We know remarkably little about the raid itself, as we know remarkably little about most incidents in Anglo-Saxon history. From the Anglo-Saxon chronicle we have this:
Here terrible portents came about over the land of Northumbria, and miserably frightened the people: these were immense flashes of lightening, and fiery dragons were seen flying in the air. A great famine immediately followed these signs; and a little after that in the same year on 8 June the raiding of heathen men miserably devastated God's church in Lindisfarne island by looting and slaughter.
I don’t think we can expect ancient sources to be less prone to hyperbole than our current news media. One can almost imagine an Anglo-Saxon Anderson Cooper, his silver hair tossed by the stiff sea breeze as he delivers the above lines to camera.
We also have this, from the Northumbrian scholar Alcuin in the court of Charlemagne:
Lo, it is nearly 350 years that we and our fathers have inhabited this most lovely land, and never before has such terror appeared in Britain as we have now suffered from a pagan race, nor was it thought that such an inroad from the sea could be made. Behold, the church of St. Cuthbert spattered with the blood of the priests of God, despoiled of all its ornaments; a place more venerable than all in Britain is given as a prey to pagan peoples.

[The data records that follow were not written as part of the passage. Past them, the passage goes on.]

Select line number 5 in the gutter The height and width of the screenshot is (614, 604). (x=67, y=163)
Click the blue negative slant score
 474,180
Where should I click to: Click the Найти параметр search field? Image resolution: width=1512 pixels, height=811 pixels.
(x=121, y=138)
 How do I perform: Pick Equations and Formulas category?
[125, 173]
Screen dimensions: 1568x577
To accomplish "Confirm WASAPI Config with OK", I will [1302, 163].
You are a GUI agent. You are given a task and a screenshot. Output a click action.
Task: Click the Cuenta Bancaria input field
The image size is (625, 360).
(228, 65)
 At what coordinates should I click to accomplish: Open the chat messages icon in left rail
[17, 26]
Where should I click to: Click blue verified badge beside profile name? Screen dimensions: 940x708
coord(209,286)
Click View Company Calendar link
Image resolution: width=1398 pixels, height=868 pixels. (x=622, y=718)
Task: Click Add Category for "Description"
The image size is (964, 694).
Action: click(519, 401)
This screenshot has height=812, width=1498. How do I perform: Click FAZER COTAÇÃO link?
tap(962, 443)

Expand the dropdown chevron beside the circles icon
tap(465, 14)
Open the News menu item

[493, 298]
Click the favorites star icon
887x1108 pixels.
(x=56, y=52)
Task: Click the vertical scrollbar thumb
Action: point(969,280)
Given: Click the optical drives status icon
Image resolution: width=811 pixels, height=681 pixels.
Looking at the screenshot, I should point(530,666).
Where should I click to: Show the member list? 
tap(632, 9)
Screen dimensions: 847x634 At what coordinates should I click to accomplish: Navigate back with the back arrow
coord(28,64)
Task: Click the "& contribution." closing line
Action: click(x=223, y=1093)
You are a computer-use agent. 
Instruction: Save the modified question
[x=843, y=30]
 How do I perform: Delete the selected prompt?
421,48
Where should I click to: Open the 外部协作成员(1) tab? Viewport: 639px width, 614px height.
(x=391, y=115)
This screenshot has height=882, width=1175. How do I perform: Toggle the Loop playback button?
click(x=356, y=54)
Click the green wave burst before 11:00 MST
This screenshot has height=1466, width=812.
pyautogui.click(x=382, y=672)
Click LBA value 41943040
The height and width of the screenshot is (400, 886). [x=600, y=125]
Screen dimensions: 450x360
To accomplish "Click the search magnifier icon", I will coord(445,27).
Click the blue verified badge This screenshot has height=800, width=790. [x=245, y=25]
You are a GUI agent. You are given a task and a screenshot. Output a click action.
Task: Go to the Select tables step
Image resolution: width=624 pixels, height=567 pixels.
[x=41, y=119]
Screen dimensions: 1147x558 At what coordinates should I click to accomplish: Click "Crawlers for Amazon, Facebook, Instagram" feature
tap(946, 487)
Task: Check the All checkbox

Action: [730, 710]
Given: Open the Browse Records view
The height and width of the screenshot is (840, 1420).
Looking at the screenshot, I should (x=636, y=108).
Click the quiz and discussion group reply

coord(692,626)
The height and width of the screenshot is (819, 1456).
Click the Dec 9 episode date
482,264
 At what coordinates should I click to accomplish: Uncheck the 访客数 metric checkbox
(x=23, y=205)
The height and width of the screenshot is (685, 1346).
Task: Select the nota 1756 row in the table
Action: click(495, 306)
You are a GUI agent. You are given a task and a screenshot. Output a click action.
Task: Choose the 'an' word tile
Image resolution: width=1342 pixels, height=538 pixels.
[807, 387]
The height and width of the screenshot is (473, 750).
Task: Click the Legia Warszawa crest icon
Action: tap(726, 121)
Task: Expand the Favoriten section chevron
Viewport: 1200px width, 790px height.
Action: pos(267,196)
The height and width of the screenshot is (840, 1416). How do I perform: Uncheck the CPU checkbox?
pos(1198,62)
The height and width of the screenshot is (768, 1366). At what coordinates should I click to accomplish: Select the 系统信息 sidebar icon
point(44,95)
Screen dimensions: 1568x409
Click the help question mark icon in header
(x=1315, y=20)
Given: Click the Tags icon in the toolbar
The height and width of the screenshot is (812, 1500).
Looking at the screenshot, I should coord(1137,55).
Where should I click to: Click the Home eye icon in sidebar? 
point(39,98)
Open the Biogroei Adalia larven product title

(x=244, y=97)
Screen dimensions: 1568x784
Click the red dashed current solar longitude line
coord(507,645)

Here one can detect the tone of the politician. “Never before in the field of human conflict…” The issue on which I urge you to action is the first, the worst, the impossible to foresee... This, O best beloved, is the way Bi-Coloured-Python-Rock-Snakes always talk.
But this is not to suggest that the people of Northumbria were not affected strongly by the Lindisfarne raid. It cannot but have made them feel personally uneasy, as 9-11 did to so many all over the western world. It cannot but have made them think differently about any Norse or Danish friends or visitors they may have had. When the journalists and the politicians talk as they do, it is because they have caught the public mood.
Poor Leif, then, picked just the wrong time to turn up on a beach in Northumbria with a cargo of holy books. And his life is not going to get any easier from here. He’s going to have Elswyth to deal with.